(Records from a dataset)
^^^^
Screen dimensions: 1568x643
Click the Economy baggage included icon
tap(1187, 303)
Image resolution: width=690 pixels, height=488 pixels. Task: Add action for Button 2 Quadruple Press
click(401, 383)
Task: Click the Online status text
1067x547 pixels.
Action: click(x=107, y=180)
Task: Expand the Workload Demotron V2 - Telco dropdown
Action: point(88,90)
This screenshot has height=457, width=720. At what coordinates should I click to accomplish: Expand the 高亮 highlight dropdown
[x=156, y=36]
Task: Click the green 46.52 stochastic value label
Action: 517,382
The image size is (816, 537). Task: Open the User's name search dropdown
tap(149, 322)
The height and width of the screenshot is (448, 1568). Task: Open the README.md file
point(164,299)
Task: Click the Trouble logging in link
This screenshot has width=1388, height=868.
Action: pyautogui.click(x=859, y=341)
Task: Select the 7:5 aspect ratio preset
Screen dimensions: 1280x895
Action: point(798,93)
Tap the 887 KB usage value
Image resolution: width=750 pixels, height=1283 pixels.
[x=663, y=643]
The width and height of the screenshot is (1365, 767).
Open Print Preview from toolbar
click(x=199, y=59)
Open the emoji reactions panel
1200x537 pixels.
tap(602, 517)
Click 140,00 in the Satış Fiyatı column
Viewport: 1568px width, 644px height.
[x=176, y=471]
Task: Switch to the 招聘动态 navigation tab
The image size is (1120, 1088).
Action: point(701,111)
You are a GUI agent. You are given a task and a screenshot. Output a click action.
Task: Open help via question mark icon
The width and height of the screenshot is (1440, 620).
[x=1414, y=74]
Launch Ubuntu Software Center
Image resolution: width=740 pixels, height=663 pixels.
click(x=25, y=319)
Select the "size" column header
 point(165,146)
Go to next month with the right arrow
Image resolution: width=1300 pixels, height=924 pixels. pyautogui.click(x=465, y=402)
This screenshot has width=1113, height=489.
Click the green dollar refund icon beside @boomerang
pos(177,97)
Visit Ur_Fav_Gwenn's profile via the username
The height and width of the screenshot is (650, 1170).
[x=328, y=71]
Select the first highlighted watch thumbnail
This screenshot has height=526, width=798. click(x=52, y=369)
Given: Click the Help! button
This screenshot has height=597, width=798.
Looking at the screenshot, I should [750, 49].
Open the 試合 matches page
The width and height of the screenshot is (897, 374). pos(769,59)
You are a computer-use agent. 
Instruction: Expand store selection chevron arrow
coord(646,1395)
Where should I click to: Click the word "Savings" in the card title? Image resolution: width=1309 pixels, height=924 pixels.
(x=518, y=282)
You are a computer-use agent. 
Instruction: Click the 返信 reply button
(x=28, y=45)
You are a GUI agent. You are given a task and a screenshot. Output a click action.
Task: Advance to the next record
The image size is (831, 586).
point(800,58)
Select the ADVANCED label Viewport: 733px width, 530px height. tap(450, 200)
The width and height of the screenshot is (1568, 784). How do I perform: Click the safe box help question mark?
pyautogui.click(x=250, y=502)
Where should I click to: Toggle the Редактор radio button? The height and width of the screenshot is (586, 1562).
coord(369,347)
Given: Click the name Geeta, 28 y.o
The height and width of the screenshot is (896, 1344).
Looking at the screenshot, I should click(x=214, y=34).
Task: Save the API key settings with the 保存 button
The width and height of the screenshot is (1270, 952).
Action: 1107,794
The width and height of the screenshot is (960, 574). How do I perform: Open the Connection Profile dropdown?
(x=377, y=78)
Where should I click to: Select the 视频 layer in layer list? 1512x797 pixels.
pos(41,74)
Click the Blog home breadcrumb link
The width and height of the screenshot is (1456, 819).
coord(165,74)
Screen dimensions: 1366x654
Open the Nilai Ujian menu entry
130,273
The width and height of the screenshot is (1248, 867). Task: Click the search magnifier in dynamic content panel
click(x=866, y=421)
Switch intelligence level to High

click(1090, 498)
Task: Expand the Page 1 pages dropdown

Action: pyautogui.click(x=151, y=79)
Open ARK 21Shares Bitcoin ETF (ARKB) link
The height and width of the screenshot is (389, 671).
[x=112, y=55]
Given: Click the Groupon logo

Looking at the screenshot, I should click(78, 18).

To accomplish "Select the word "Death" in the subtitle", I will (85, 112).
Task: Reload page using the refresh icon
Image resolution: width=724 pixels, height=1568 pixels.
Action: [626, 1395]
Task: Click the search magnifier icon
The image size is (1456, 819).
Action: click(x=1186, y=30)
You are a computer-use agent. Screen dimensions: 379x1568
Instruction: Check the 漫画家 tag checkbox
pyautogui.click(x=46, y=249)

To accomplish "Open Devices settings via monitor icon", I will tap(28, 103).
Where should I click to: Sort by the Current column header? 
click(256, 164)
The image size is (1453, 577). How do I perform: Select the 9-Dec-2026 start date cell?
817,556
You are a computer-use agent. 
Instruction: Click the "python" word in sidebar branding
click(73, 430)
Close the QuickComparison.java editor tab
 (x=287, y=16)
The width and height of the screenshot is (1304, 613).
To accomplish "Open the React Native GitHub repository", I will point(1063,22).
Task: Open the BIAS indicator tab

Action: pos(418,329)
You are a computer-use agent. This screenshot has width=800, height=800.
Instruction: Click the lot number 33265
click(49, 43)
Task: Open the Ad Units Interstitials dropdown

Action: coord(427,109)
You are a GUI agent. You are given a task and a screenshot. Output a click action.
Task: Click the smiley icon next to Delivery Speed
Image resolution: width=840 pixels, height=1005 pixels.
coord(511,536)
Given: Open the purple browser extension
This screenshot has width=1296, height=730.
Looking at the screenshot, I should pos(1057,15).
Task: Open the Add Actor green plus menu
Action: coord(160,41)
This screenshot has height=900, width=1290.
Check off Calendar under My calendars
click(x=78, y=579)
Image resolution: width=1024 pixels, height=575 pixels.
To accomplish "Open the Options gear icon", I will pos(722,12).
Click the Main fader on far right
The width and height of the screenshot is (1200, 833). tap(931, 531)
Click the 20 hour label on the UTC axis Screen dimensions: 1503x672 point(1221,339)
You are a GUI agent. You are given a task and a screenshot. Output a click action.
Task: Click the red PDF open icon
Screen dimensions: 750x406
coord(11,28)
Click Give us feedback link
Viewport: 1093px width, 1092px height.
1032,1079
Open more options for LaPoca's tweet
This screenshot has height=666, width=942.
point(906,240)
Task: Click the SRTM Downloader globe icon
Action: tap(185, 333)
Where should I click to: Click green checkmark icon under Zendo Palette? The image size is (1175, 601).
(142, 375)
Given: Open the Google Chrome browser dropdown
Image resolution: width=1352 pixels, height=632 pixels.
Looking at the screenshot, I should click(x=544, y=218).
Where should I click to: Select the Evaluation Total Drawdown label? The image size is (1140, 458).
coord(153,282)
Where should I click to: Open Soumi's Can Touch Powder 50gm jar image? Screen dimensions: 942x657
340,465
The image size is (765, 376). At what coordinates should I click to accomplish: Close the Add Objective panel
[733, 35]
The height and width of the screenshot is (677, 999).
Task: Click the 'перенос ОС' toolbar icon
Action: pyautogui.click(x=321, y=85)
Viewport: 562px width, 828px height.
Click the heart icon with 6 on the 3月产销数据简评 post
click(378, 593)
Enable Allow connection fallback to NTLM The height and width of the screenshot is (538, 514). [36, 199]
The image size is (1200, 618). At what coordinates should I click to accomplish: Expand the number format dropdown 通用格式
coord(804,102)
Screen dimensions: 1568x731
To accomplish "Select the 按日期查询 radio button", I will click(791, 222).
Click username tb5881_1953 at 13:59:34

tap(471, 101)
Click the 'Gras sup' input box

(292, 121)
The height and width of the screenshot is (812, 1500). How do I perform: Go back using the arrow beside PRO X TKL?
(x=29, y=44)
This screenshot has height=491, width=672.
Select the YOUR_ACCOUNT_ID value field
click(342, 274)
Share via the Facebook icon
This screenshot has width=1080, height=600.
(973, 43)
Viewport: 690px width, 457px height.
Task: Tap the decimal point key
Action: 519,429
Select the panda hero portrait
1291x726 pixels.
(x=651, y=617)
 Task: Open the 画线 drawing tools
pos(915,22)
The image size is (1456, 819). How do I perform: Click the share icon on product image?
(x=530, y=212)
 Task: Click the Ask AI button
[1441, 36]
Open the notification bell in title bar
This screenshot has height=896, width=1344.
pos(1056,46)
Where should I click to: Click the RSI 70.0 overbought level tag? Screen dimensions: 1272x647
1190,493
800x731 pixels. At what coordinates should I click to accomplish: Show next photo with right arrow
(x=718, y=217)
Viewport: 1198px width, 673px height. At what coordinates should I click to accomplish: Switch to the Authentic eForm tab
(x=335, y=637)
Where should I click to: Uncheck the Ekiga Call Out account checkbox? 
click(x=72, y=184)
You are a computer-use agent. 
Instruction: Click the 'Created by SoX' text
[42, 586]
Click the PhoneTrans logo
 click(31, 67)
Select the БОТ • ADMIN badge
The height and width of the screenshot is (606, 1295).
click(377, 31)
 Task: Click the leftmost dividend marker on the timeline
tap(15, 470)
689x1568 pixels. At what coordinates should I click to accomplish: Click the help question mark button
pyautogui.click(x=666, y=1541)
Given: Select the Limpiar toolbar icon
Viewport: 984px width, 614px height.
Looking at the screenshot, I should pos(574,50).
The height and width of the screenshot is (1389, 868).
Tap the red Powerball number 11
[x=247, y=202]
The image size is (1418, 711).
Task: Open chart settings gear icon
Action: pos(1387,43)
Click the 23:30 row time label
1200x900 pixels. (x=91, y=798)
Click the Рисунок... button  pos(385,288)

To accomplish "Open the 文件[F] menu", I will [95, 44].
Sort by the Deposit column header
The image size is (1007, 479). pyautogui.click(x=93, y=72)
^^^^
> **Problem to work on**
An exact copy of the lines above, from the one containing "Open ARK 21Shares Bitcoin ETF (ARKB) link" through the one containing "Task: Click the search magnifier icon", is the whole of the answer.

> **Expected answer**
Open ARK 21Shares Bitcoin ETF (ARKB) link
The height and width of the screenshot is (389, 671).
[x=112, y=55]
Given: Click the Groupon logo

Looking at the screenshot, I should click(78, 18).

To accomplish "Select the word "Death" in the subtitle", I will (85, 112).
Task: Reload page using the refresh icon
Image resolution: width=724 pixels, height=1568 pixels.
Action: [626, 1395]
Task: Click the search magnifier icon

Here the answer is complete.